¿Saben cuál es la ciudad europea preferida de Woody Allen? Muchos pensaran que París, Venecia o Londres, donde últimamente rueda sus películas. Pero pese a que las tres candidatas tendrían sentido, la respuesta se encuentra en nuestras fronteras y es Oviedo. El idilio del genio de Manhattan con la capital de Asturias empezó hace ya varios años, cuando ganó el Premio Príncipe de Asturias. Una visita bastó para convertirle en el mejor embajador de la ciudad.
Y es que esta ciudad coqueta, discreta, culta y burguesa no forma quizá parte del recorrido turístico habitual -Santander o San Sebastián se llevan más turistas anuales- pero bien vale una visita. La historia milenaria de la ciudad de Oviedo está ligada a su papel de capital de Asturias: primero del reino, y después del Principado, más tarde de la provincia y, finalmente, de la Autonomía.
Con Gijón en la costa, Oviedo se encuentra en el interior, estratégicamente situada, resguarda por los montes que acogen Santa María del Naranco y San Miguel de Lillo, dos iglesias prerománicas fundamentales en la historia de toda la región y ahora Patrimonio Mundial de la Humanidad.

Oviedo es también la ciudad de La Regenta, los cafés y la sidra (no hay que perderse la calle Gascona, bautizada socarronamente como el Bulevar de la Sidra).
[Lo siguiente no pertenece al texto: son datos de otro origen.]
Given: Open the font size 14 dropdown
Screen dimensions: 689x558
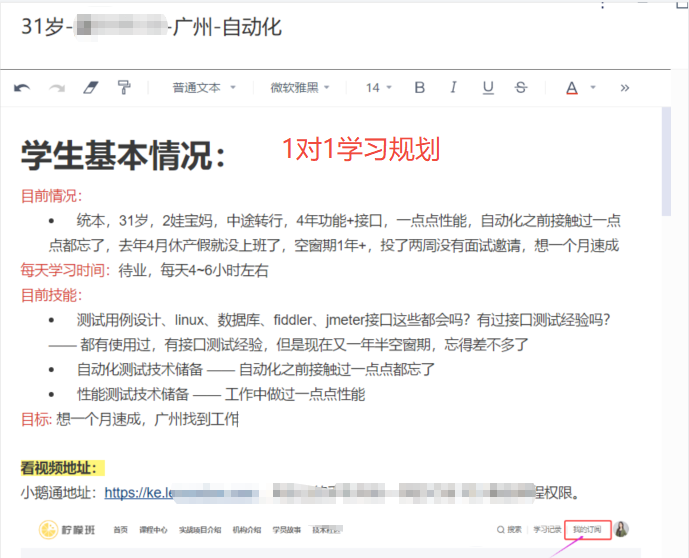Looking at the screenshot, I should tap(378, 88).
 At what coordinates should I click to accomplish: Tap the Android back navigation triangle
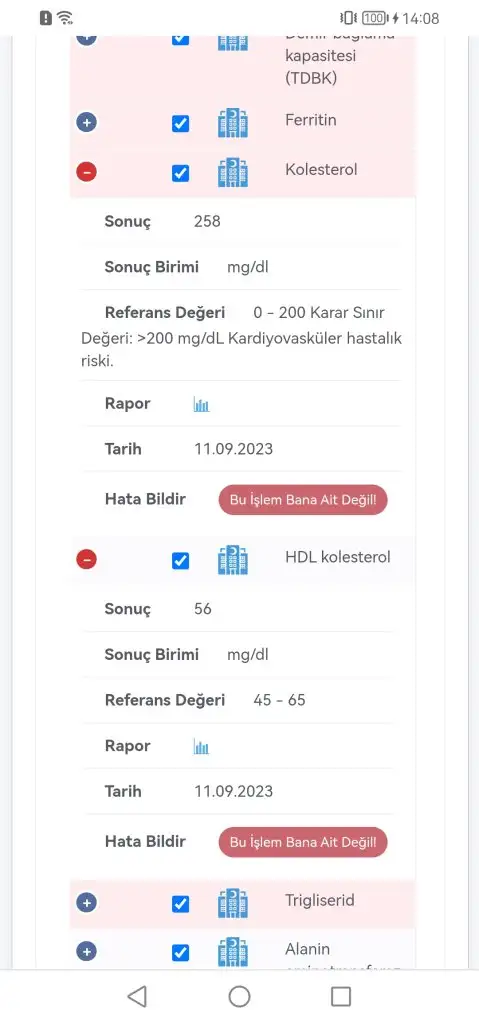[137, 997]
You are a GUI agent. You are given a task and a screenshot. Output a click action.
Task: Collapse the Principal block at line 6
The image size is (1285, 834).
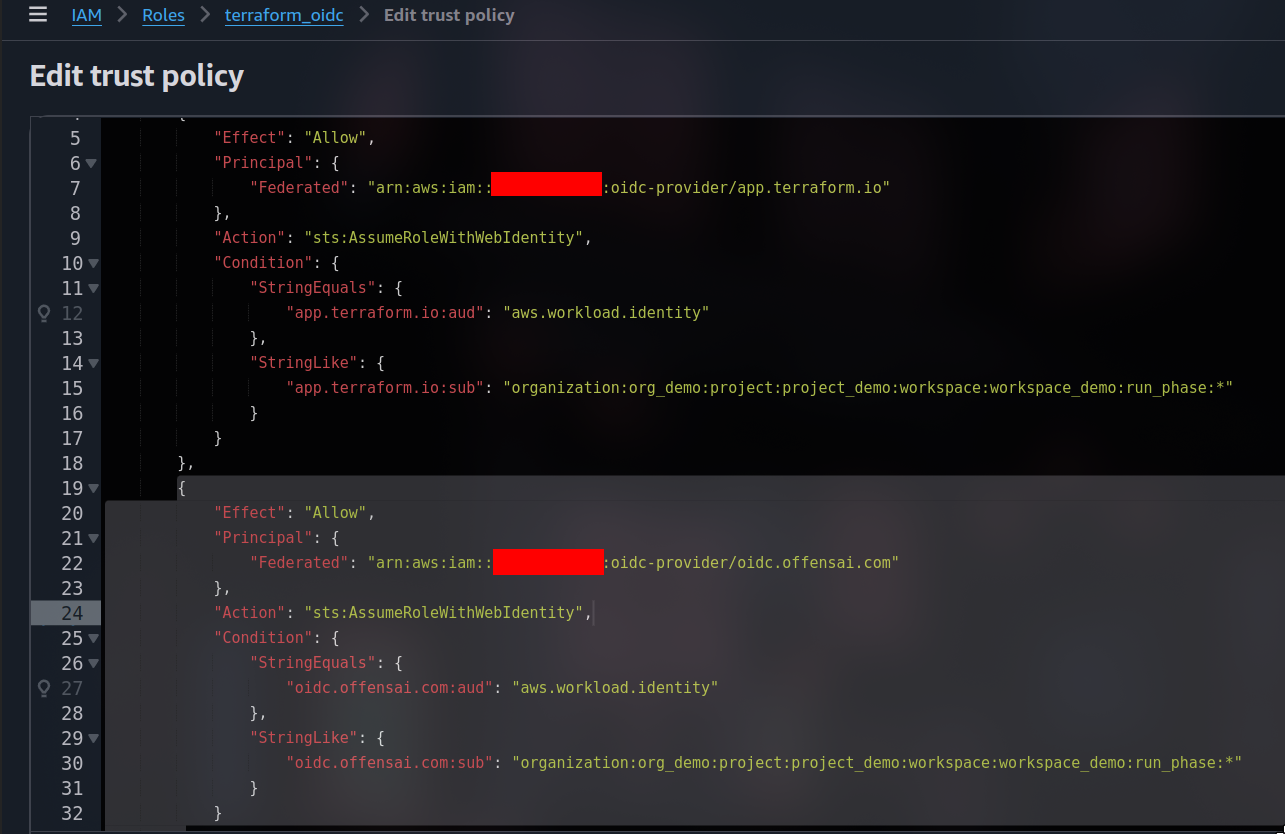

Con uno de los cascos antiguos mejor conservados y uno de los primeros en apuntarse ya hace años al Sólo para peatones.
Oviedo se prepara para la candidatura a Capital Europea de la Cultura 2016, y no le faltarán argumentos para seducir al jurado. La ciudad bulle de actividades culturales durante todo el año que tienen como colofón la entrega de los Premios Príncipes de Asturias, en el Teatro Campoamor. Los premios han ido ganando prestigio y fieles año a año y han puesto a Oviedo en el mapa, lo que se ha traducido en la apertura de nuevos establecimientos hoteleros y restaurantes.